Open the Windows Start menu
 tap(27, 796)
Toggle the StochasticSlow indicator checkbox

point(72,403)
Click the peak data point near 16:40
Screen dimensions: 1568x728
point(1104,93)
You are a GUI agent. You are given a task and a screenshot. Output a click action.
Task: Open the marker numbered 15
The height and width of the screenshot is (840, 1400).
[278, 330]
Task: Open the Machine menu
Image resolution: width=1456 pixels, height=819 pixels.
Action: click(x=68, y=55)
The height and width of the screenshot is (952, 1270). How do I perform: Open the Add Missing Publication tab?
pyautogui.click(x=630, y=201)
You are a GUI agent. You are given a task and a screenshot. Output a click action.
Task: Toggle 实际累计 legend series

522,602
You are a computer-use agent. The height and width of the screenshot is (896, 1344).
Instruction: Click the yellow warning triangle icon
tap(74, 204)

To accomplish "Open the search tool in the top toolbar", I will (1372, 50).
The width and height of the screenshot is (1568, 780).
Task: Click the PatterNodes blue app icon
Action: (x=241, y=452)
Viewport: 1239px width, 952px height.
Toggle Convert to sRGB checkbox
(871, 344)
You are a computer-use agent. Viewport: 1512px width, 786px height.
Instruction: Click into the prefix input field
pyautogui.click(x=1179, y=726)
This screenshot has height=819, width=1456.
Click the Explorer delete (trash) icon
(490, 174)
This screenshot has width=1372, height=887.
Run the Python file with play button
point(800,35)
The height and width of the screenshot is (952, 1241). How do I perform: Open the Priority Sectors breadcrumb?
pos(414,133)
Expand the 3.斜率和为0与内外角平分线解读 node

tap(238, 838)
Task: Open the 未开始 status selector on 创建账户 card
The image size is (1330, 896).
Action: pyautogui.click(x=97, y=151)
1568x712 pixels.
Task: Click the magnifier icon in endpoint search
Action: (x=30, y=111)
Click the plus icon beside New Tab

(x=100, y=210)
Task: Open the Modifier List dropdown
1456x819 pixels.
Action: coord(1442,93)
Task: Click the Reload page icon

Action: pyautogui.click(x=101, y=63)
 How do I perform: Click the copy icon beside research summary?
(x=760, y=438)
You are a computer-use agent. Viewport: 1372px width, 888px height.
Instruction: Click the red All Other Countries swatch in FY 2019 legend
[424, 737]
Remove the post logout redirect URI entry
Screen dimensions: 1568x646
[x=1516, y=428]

++++++

How to complete this task: Take the entries above and set them all down again exactly as they read.

Task output:
Open the Windows Start menu
 tap(27, 796)
Toggle the StochasticSlow indicator checkbox

point(72,403)
Click the peak data point near 16:40
Screen dimensions: 1568x728
point(1104,93)
You are a GUI agent. You are given a task and a screenshot. Output a click action.
Task: Open the marker numbered 15
The height and width of the screenshot is (840, 1400).
[278, 330]
Task: Open the Machine menu
Image resolution: width=1456 pixels, height=819 pixels.
Action: click(x=68, y=55)
The height and width of the screenshot is (952, 1270). How do I perform: Open the Add Missing Publication tab?
pyautogui.click(x=630, y=201)
You are a GUI agent. You are given a task and a screenshot. Output a click action.
Task: Toggle 实际累计 legend series

522,602
You are a computer-use agent. The height and width of the screenshot is (896, 1344).
Instruction: Click the yellow warning triangle icon
tap(74, 204)

To accomplish "Open the search tool in the top toolbar", I will (1372, 50).
The width and height of the screenshot is (1568, 780).
Task: Click the PatterNodes blue app icon
Action: (x=241, y=452)
Viewport: 1239px width, 952px height.
Toggle Convert to sRGB checkbox
(871, 344)
You are a computer-use agent. Viewport: 1512px width, 786px height.
Instruction: Click into the prefix input field
pyautogui.click(x=1179, y=726)
This screenshot has height=819, width=1456.
Click the Explorer delete (trash) icon
(490, 174)
This screenshot has width=1372, height=887.
Run the Python file with play button
point(800,35)
The height and width of the screenshot is (952, 1241). How do I perform: Open the Priority Sectors breadcrumb?
pos(414,133)
Expand the 3.斜率和为0与内外角平分线解读 node

tap(238, 838)
Task: Open the 未开始 status selector on 创建账户 card
The image size is (1330, 896).
Action: pyautogui.click(x=97, y=151)
1568x712 pixels.
Task: Click the magnifier icon in endpoint search
Action: (x=30, y=111)
Click the plus icon beside New Tab

(x=100, y=210)
Task: Open the Modifier List dropdown
1456x819 pixels.
Action: coord(1442,93)
Task: Click the Reload page icon

Action: pyautogui.click(x=101, y=63)
 How do I perform: Click the copy icon beside research summary?
(x=760, y=438)
You are a computer-use agent. Viewport: 1372px width, 888px height.
Instruction: Click the red All Other Countries swatch in FY 2019 legend
[424, 737]
Remove the post logout redirect URI entry
Screen dimensions: 1568x646
[x=1516, y=428]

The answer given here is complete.